Linde verzinst zehnjährige Anleihe mit nidrigen 1,875 Prozent

27.05.14 08:03

Linde finanziert Teil der Pensionsverpflichtungen mit Anleihe

Von Sabine Paulus

Der Technologiekonzern Linde platziert eine zehnjährige Anleihe über 300 Millionen Euro, um damit einen Teil seiner Pensionsverpflichtungen in Deutschland zu finanzieren. Mit diesem Schritt schlagen die Münchener gleich mehrere Fliegen mit einer Klappe.

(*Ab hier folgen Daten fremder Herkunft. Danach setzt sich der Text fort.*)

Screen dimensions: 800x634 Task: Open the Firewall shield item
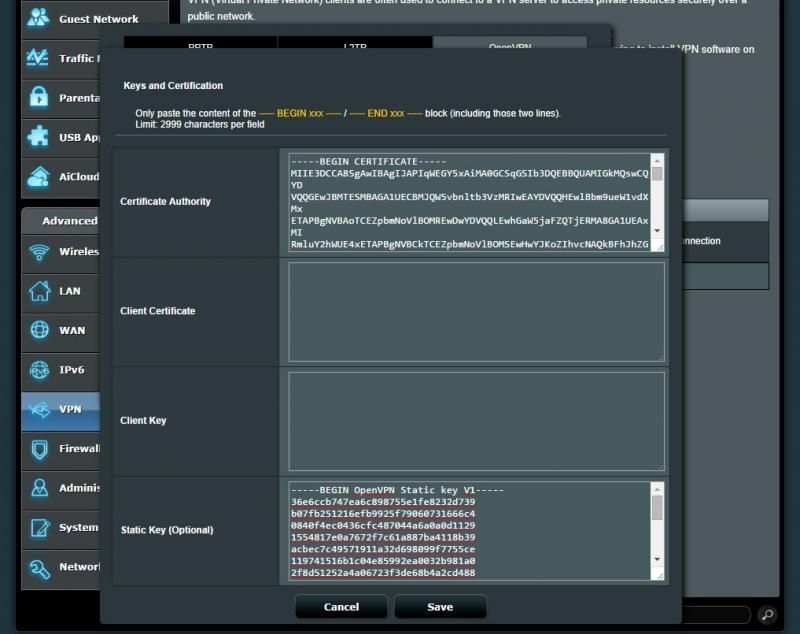(x=40, y=448)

Linde finanziert Teil der Pensionsverpflichtungen mit Anleihe

Linde

Der Kupon dieser Anleihe ist der niedrigste, den Linde jemals für eine zehnjährige Anleihe zahlen mussten.

Der Technologiekonzern Linde hat das derzeit günstige Marktumfeld genutzt und eine zehnjährige Anleihe über 300 Millionen Euro platziert. Das Wertpapier wird mit niedrigen 1,875 Prozent verzinst. Der Spread beträgt 40 Basispunkte. „Das sind der niedrigste Kupon und der niedrigste Spread, den wir jemals für eine zehnjährige Anleihe zahlen mussten“, teilte Linde auf Anfrage von DerTreasurer mit. Die Transaktion wird von der Commerzbank und der ING begleitet.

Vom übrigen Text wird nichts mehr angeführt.